Activity:
An exact repeat is needed of the lines from the one with "The image size is (779, 584)." through the last line of the data below. Please omit the pictures.

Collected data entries
########################################

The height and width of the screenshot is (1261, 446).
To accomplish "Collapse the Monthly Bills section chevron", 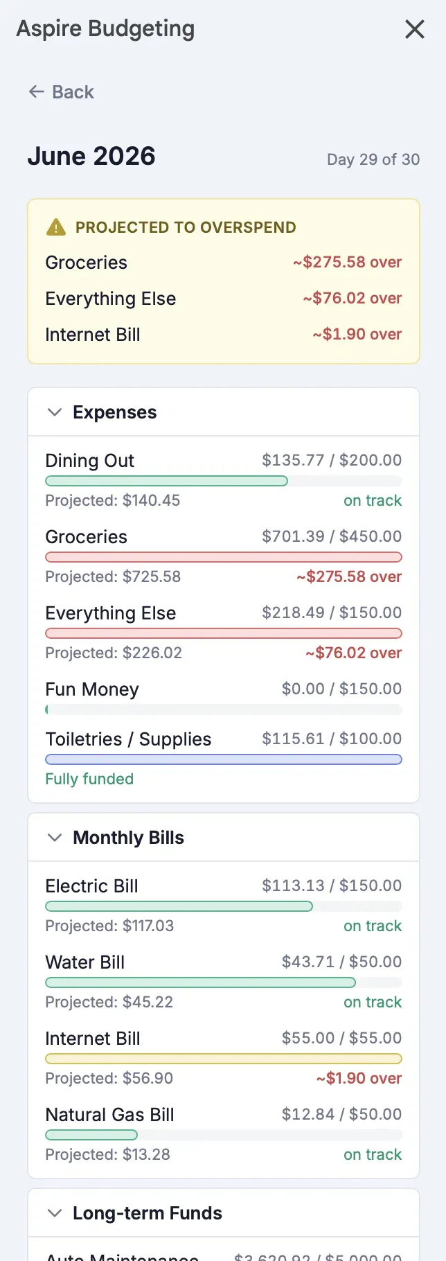I will [54, 837].
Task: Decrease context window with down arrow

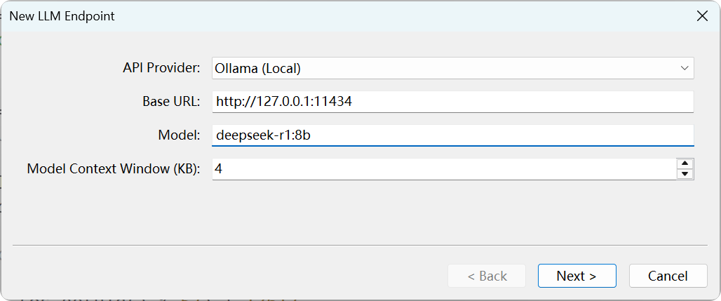Action: coord(685,174)
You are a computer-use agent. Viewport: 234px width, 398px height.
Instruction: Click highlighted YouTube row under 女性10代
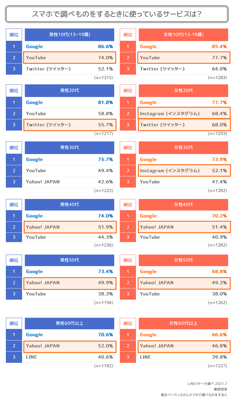(184, 58)
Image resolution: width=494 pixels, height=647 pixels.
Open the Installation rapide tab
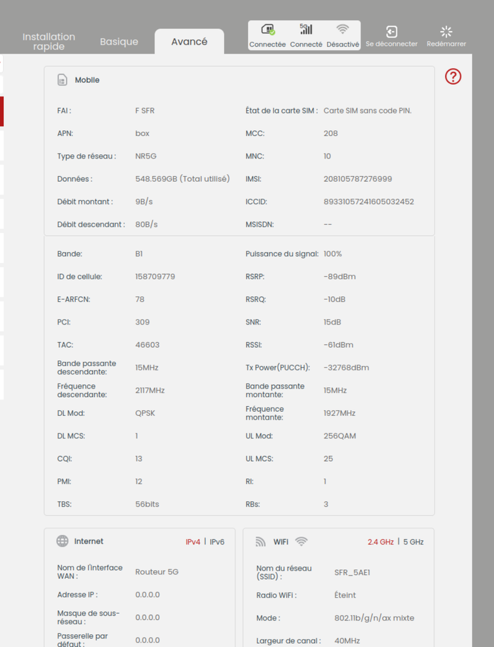pos(49,41)
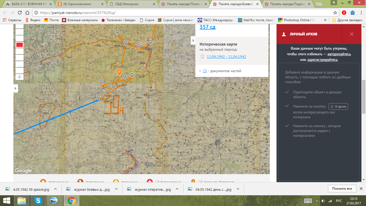
Task: Click the Yandex extension icon in the toolbar
Action: (344, 13)
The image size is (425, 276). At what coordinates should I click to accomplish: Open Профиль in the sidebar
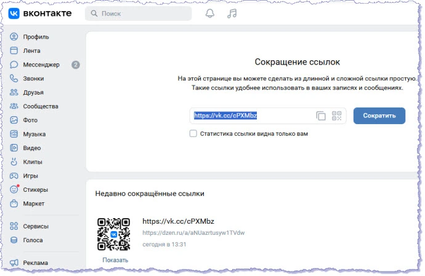tap(36, 37)
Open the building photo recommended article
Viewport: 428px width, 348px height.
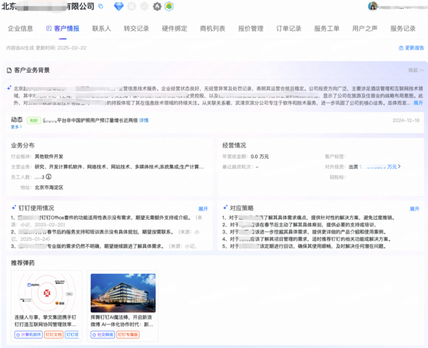coord(123,293)
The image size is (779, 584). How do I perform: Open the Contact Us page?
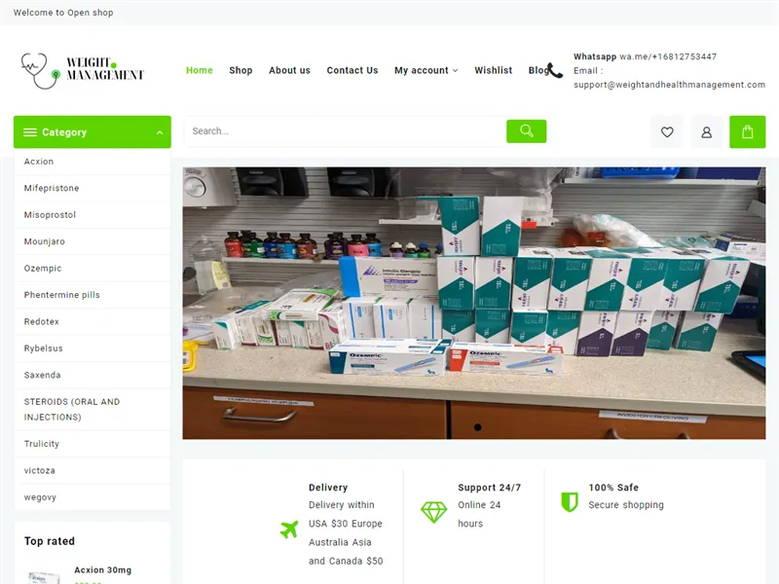(352, 70)
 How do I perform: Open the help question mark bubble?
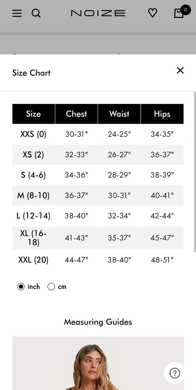point(175,373)
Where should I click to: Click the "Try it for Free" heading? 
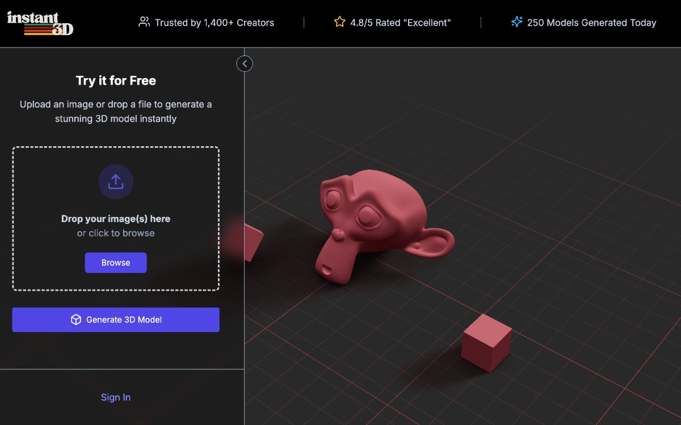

########################################

Solution:
The image size is (779, 584). How do I perform: Open the Contact Us page?
(352, 70)
 How do I perform: Open the help question mark bubble?
point(175,373)
Where should I click to: Click the "Try it for Free" heading? 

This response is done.